If the people you hire are responsible adults, you should not need to check on every little thing. You should not have to doubt their word or reports. You should not need to verify the verifiers. The whole point of the vow is that you should not have to live the way you lived as a child, watching every little thing because you could not trust anyone.

So I trusted. And the company succeeded and fell apart by way of it. There were not enough checks on the people verifying backups because the vow did not let me see the need for them. Building them would have meant admitting the adults I had hired could not be trusted to be responsible and accountable, which would have meant admitting the vow itself could not hold. I could not admit that consciously then. I had organized my life around it.

The crash was the vow meeting reality. A negative alpha of catastrophic proportions, actualized. Reality always wins when in conflict with beliefs.
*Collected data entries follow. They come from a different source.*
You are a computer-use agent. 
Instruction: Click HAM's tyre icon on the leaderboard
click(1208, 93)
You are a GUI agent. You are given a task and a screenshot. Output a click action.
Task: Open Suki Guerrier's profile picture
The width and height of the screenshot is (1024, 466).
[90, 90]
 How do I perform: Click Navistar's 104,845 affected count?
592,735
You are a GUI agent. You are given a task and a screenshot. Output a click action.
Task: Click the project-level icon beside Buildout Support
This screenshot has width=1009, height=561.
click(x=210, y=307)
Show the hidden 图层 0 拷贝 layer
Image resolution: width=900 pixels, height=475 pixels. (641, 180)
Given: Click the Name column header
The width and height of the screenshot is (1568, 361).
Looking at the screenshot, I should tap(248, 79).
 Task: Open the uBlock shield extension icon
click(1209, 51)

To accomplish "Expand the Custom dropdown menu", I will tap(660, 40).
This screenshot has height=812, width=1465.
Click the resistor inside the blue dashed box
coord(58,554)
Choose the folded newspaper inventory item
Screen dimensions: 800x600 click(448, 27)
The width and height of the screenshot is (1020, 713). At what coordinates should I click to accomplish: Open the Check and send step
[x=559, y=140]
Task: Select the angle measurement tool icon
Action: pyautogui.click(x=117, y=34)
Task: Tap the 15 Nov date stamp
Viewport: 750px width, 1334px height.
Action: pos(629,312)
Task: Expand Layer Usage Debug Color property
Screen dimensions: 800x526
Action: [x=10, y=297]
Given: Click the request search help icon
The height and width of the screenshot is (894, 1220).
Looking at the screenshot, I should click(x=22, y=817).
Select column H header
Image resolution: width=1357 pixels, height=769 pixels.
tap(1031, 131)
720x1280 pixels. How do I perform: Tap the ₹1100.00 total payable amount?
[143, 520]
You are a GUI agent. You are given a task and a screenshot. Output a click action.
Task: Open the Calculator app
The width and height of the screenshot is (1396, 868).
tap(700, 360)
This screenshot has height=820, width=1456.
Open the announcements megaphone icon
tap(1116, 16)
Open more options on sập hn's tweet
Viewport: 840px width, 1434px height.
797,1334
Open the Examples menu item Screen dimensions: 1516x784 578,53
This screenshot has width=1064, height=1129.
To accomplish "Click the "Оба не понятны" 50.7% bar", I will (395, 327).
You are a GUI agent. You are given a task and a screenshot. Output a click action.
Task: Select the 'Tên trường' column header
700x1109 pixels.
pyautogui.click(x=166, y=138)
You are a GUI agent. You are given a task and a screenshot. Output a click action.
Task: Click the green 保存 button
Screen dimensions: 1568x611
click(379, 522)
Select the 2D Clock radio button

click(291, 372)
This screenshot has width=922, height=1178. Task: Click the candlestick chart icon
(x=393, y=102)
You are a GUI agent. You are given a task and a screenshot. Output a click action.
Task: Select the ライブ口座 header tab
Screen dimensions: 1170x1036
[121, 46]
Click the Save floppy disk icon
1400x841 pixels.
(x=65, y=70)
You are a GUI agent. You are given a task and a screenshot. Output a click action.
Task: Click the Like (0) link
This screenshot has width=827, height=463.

How beliefs like this work

A belief installed in childhood does not just announce itself. It does not speak in the language of belief. It speaks in the language of what is obvious, what is logical, what any reasonable person would do. By the time you are an adult, the belief is not a belief to you. It is the ground you stand on.

Depth psychology has a word for the part of the psyche that holds these unexamined operating principles. It calls them complexes. They are not pathologies. They are what we built to survive what we could not yet understand. And they keep running, long after the conditions that produced them have changed. The eight-year-old who made the vow does not get the news that you are thirty-five now and running a company. He is still in the bedroom, curled up, negotiating with the world he knows. He is doing his best to survive. That work of survival is just the wrong work for the life you are now living.

There is a line in the Tao Te Ching: To grasp is to lose. When I first read it, I understood it as a metaphor. I read it the way founders read wisdom literature, looking for a tactic. Be less attached to outcomes. Hold things lightly. Don’t micromanage.

That is not what it means.

What it means is that the hand trying to hold the world cannot do anything else with itself. It cannot receive. It cannot build. It can only grip. And the gripping produces the loss. Not because the universe punishes control.

Because a closed hand has stopped participating in the exchange that makes anything grow.

The grip of that belief was also the thing I was least able to see, because it felt like competence. It felt like leadership. It felt like the reason we were succeeding at all.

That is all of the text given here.